INSTRUCTIONS TO FOLLOW: Retype all of the data below word for word, leaving out the pictures.

□ □ □ □ □

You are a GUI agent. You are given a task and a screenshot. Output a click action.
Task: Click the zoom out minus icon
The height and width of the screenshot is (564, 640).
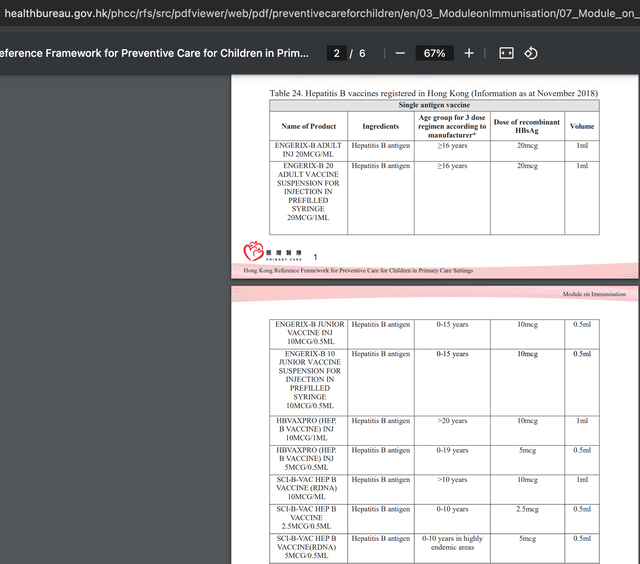tap(400, 53)
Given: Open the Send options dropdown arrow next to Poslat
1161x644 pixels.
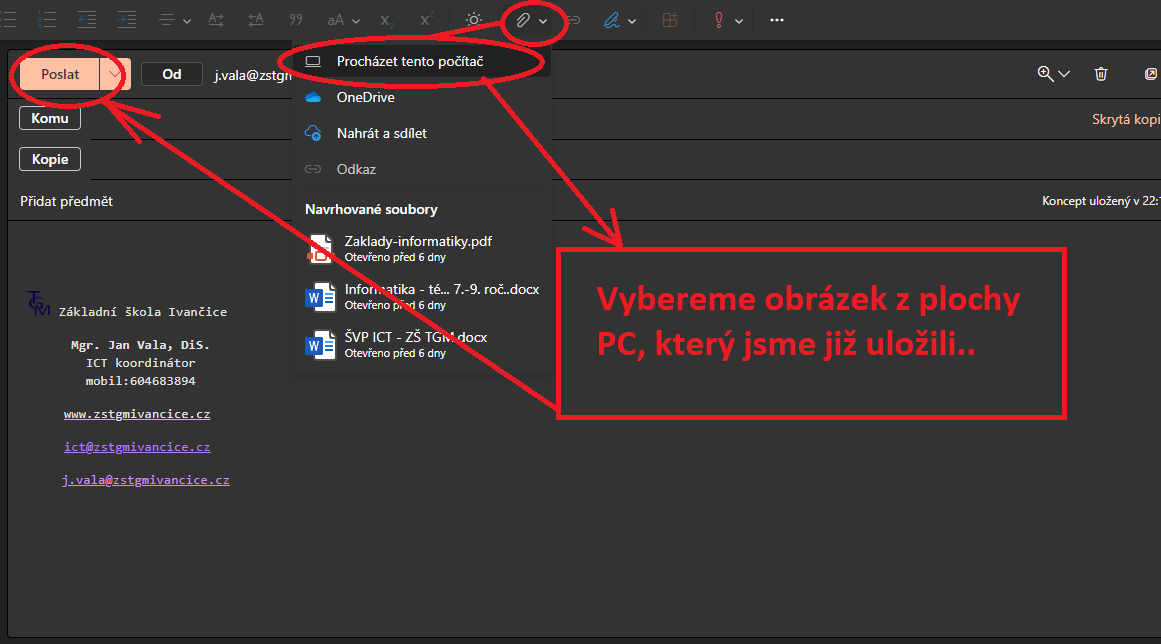Looking at the screenshot, I should [116, 74].
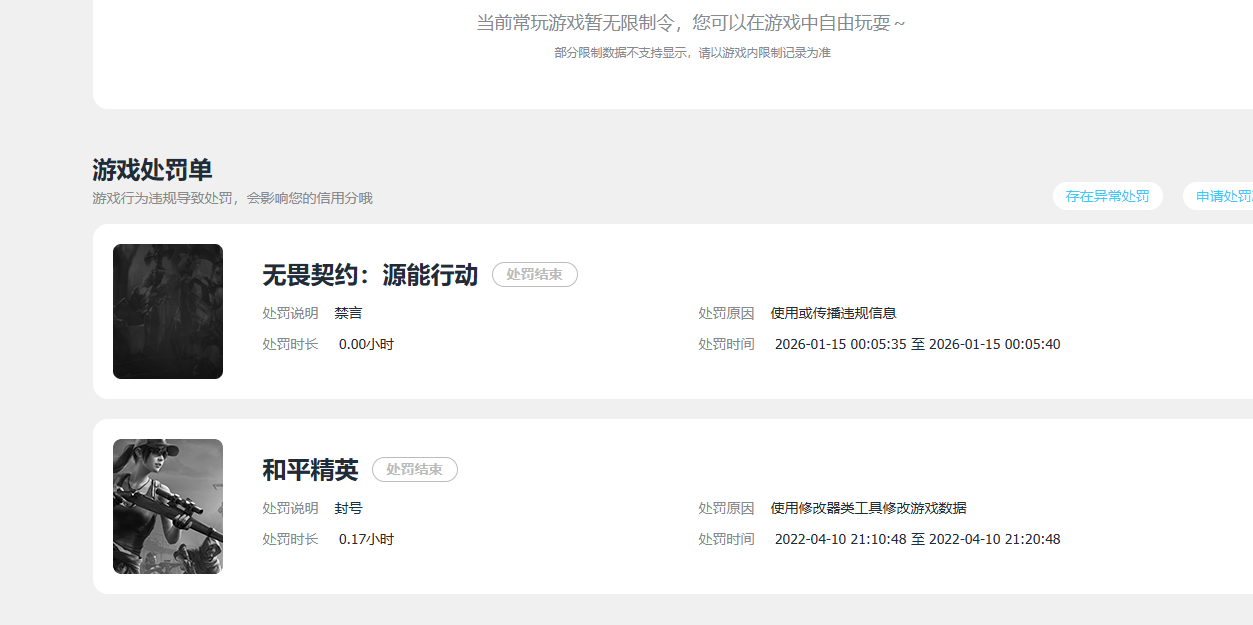Viewport: 1253px width, 625px height.
Task: Select the 无畏契约:源能行动 title
Action: click(370, 275)
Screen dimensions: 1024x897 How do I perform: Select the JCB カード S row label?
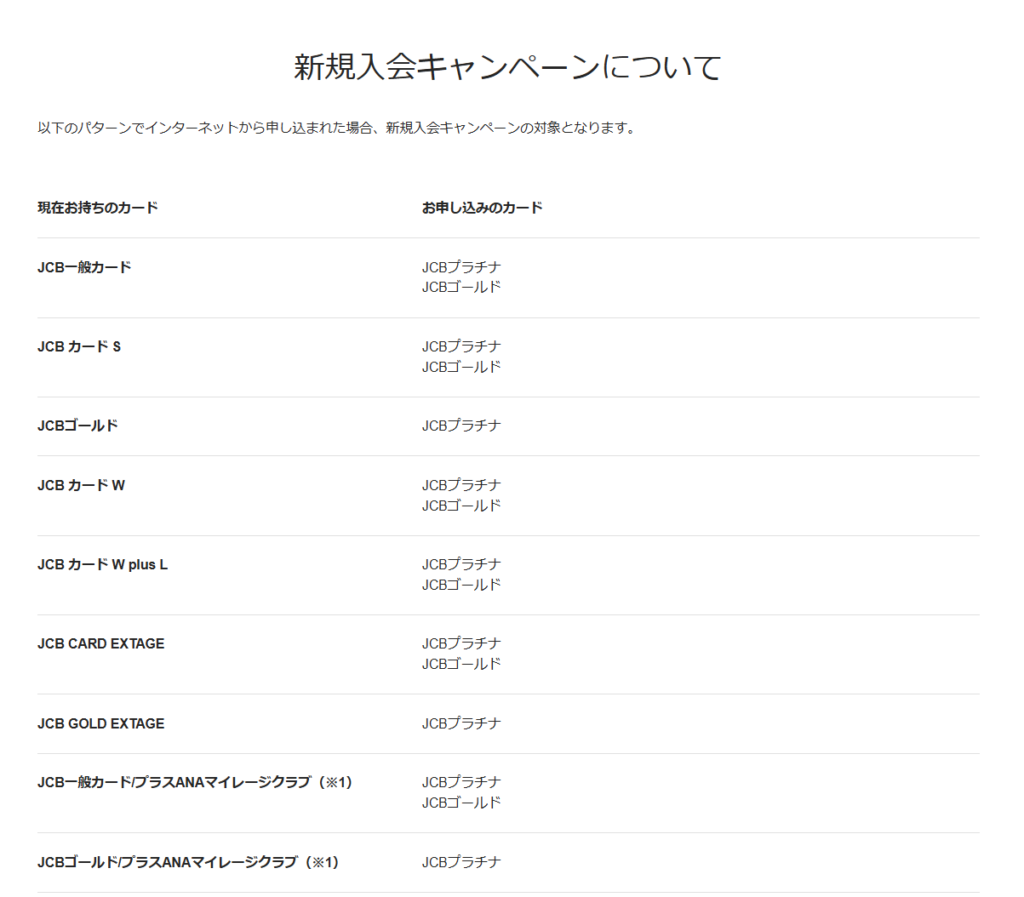(x=79, y=346)
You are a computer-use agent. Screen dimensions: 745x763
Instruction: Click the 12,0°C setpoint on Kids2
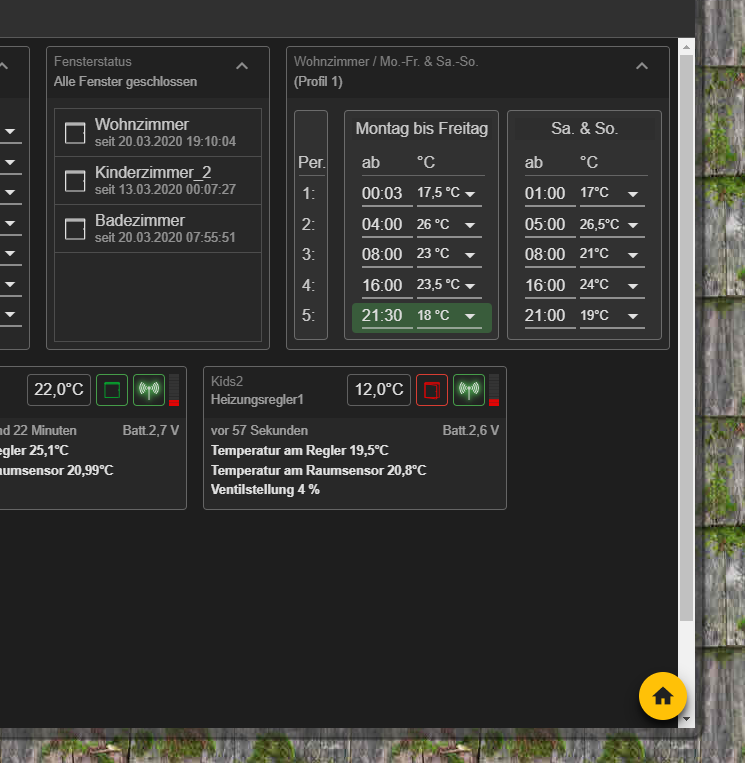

□ □ □ □ □

PROBLEM SOLUTION:
You are a GUI agent. You are given a task and a screenshot. Output a click action.
Task: Click the zoom out minus icon
The height and width of the screenshot is (564, 640).
tap(400, 53)
Given: Open the Send options dropdown arrow next to Poslat
1161x644 pixels.
Looking at the screenshot, I should [116, 74].
Viewport: 1253px width, 625px height.
Task: Select the 无畏契约:源能行动 title
Action: click(370, 275)
Screen dimensions: 1024x897 How do I perform: Select the JCB カード S row label?
(x=79, y=346)
You are a computer-use agent. Screen dimensions: 745x763
Instruction: Click the 12,0°C setpoint on Kids2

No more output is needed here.